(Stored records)
= = =

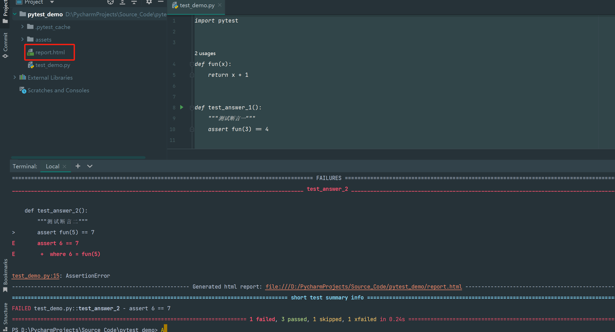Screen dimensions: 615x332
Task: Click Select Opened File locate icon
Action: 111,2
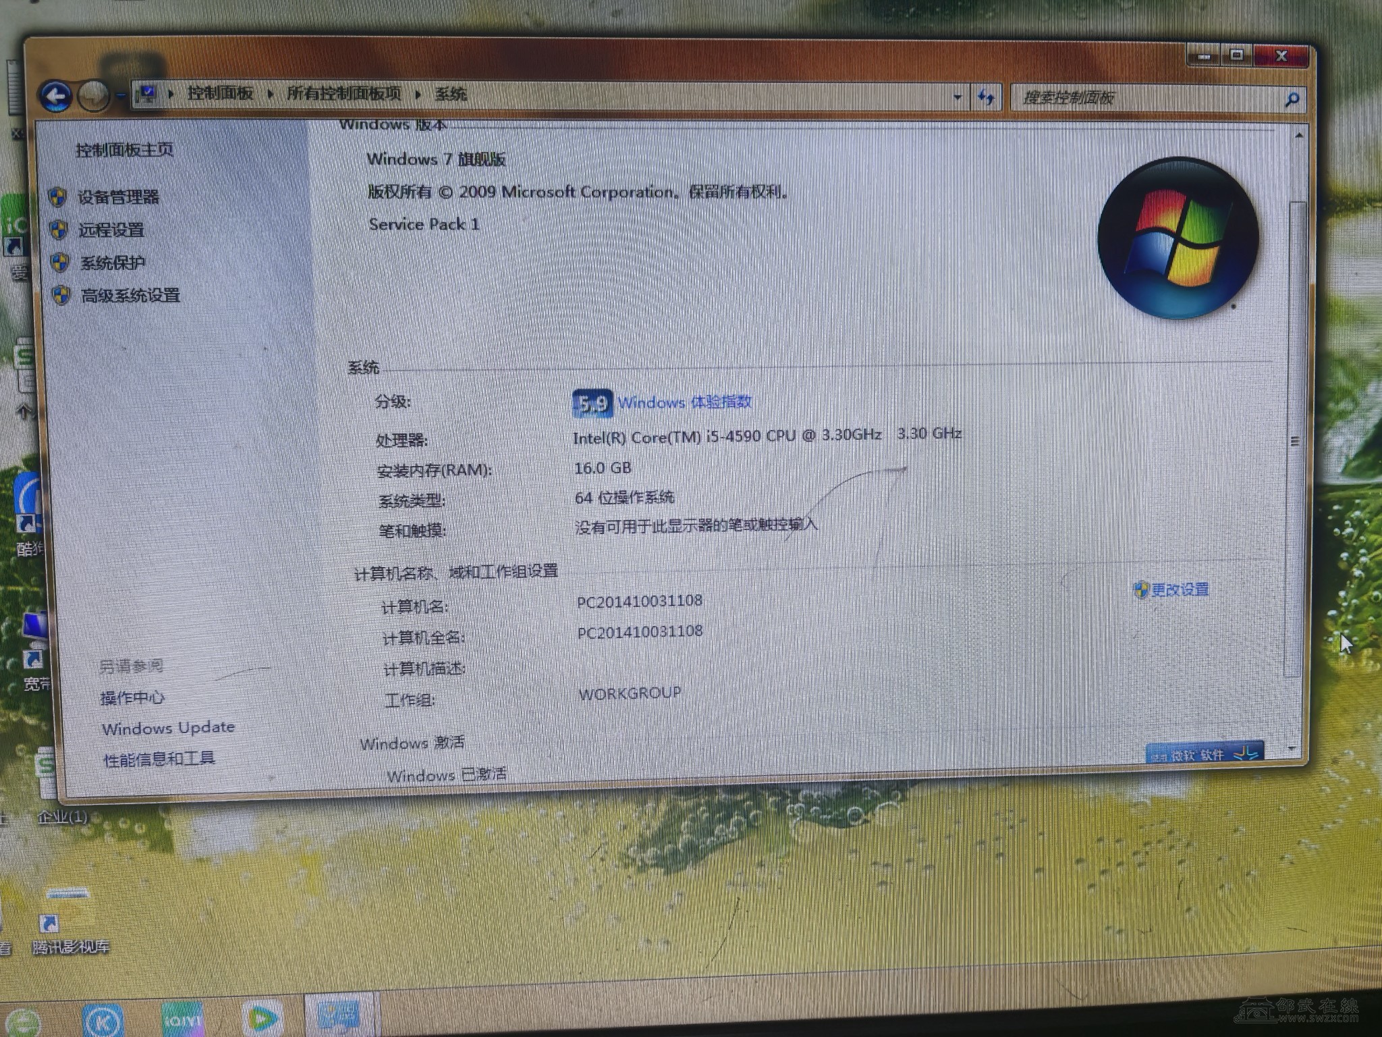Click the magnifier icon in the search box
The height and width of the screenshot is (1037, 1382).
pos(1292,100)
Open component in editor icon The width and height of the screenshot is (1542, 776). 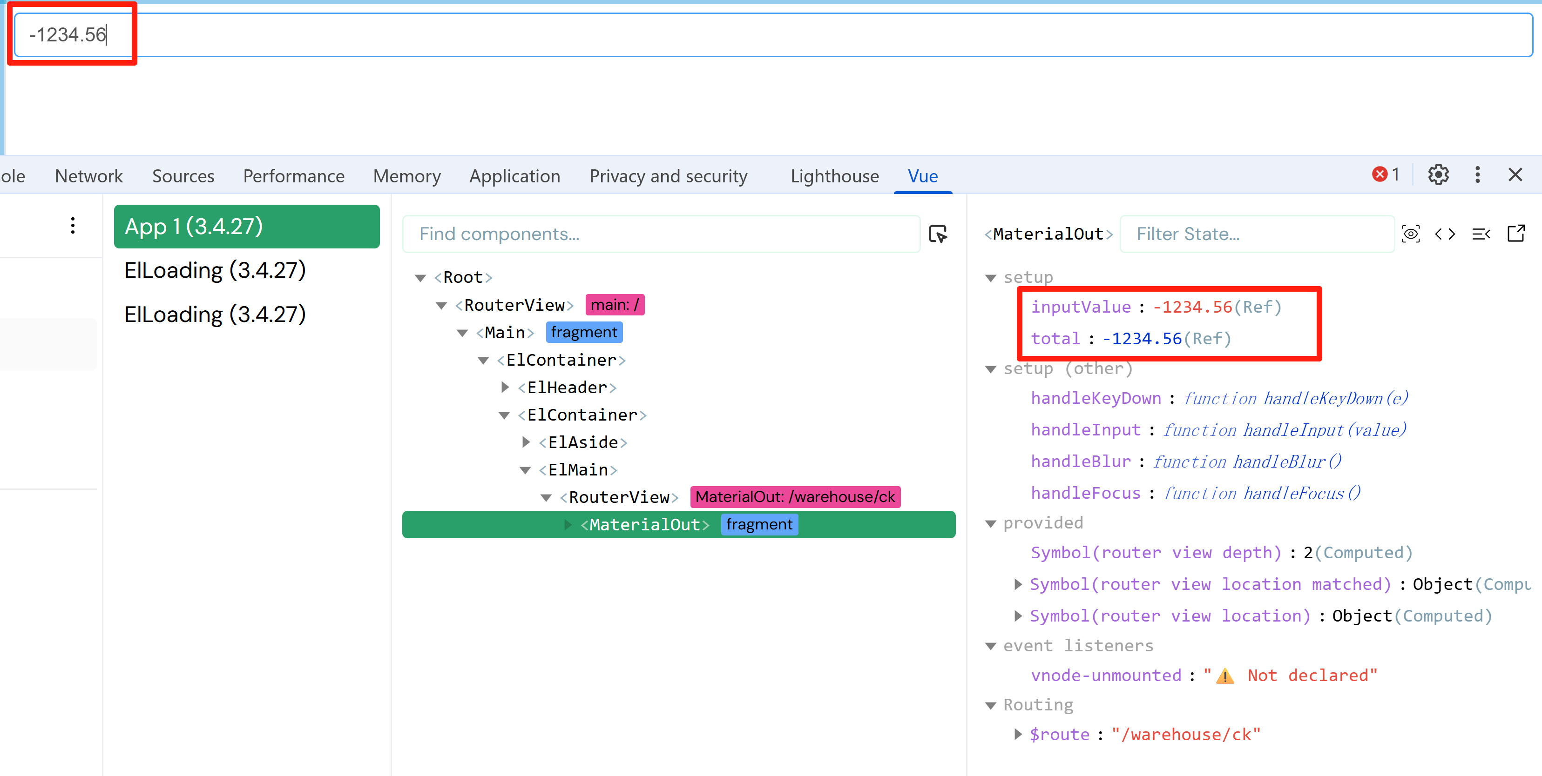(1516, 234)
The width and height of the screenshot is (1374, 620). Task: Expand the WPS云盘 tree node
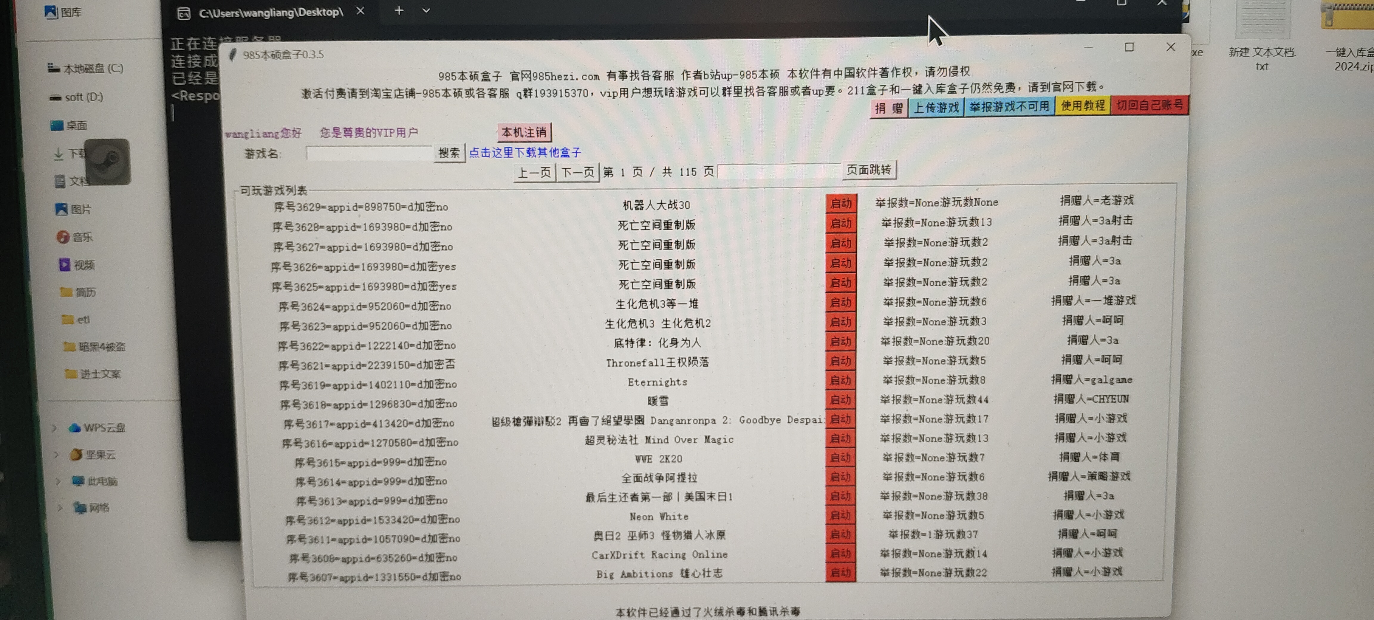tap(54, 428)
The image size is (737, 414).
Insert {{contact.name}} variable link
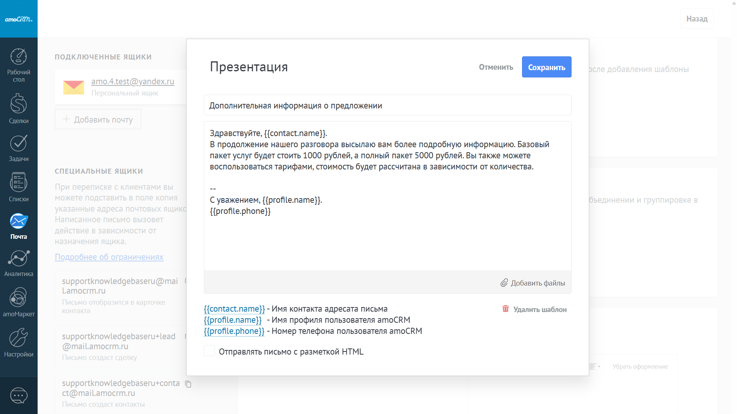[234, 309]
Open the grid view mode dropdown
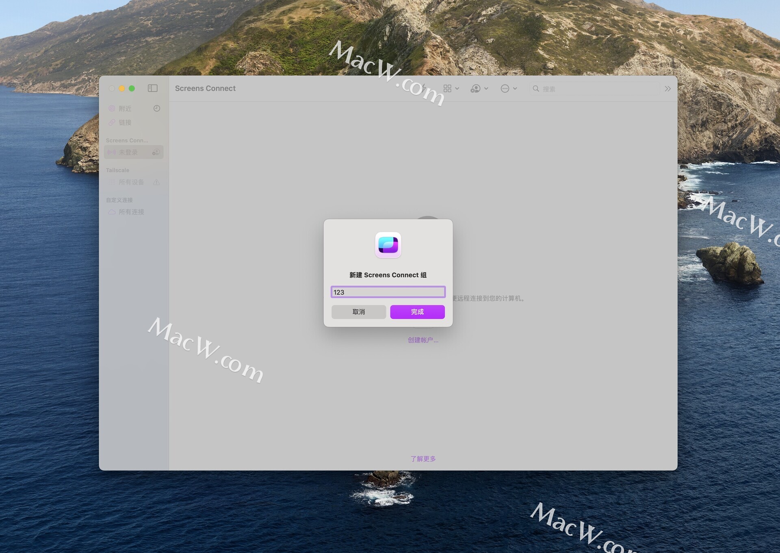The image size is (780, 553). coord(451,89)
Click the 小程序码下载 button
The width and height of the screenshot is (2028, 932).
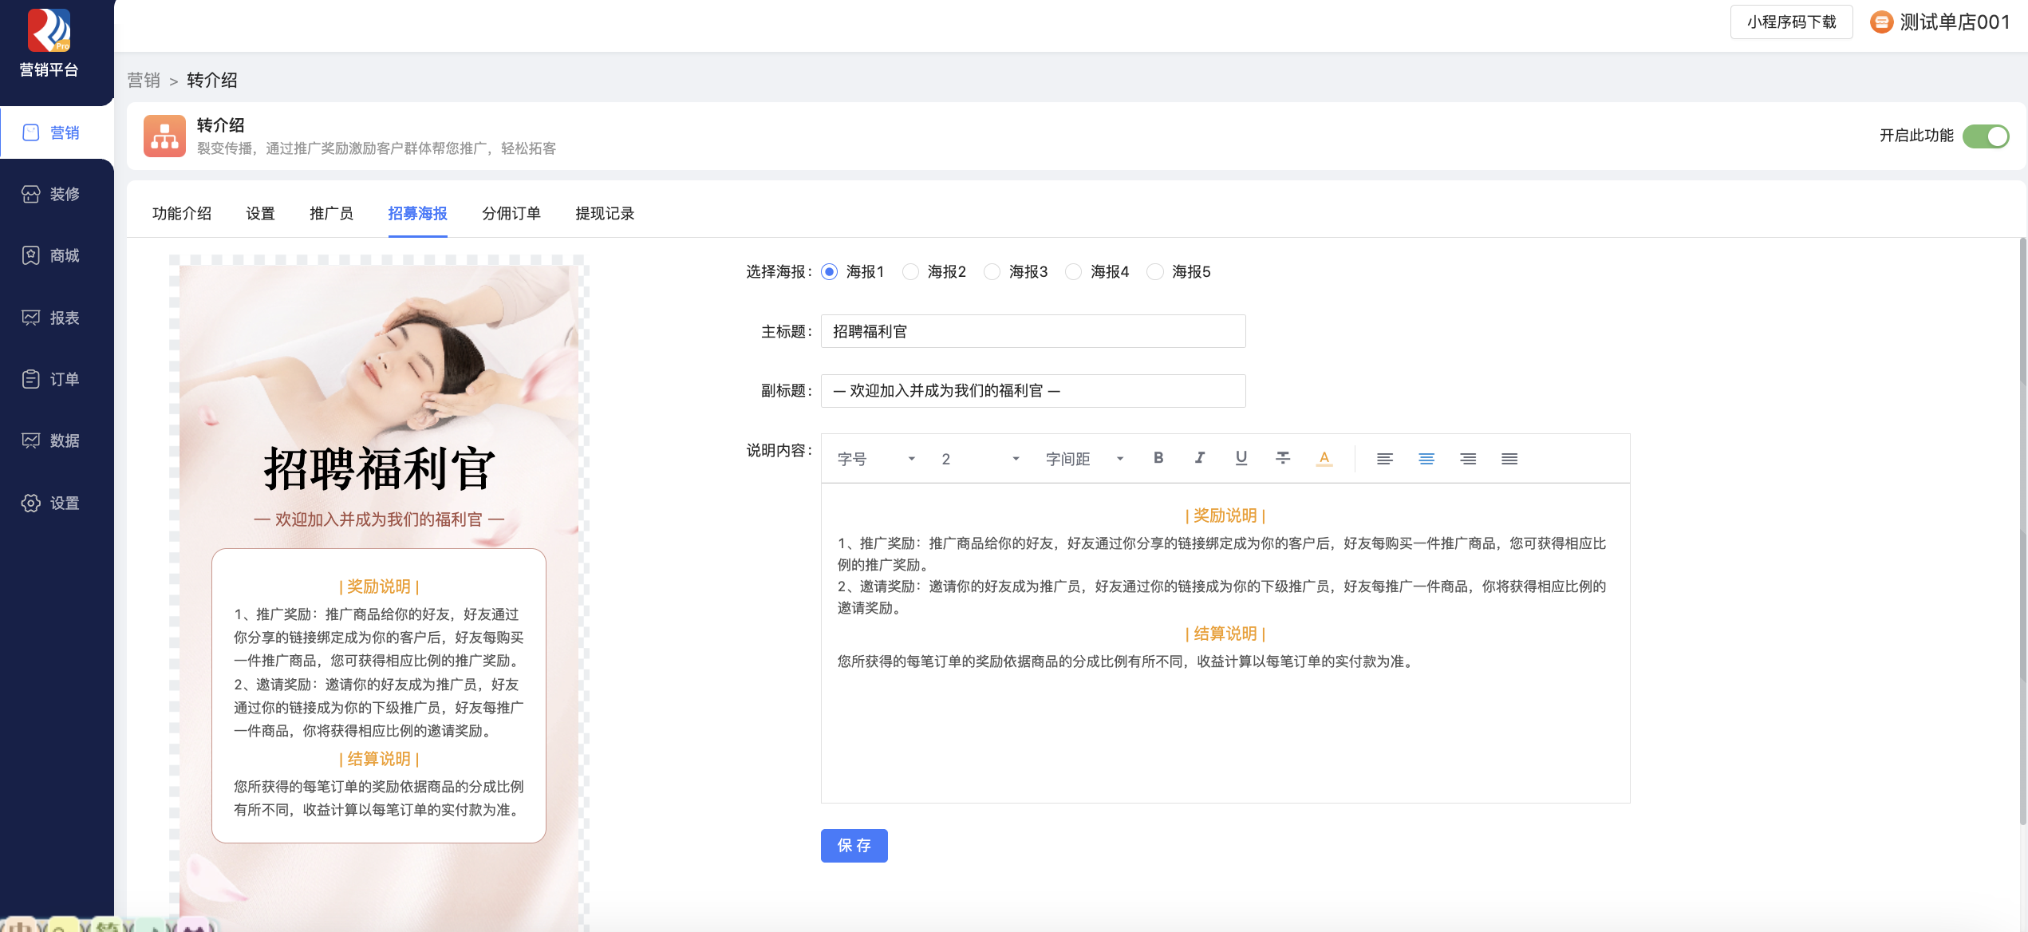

= = =

* _What you are asked to do_: Please output exactly the lines from the line containing "The width and height of the screenshot is (1374, 620)." through the last line of the records above, both included, and leave out any pictures.

* _Task answer_:
The width and height of the screenshot is (1374, 620). Task: Expand the WPS云盘 tree node
tap(54, 428)
The image size is (737, 414).
Insert {{contact.name}} variable link
[234, 309]
Open the grid view mode dropdown
The image size is (780, 553). coord(451,89)
Click the 小程序码下载 button
The width and height of the screenshot is (2028, 932).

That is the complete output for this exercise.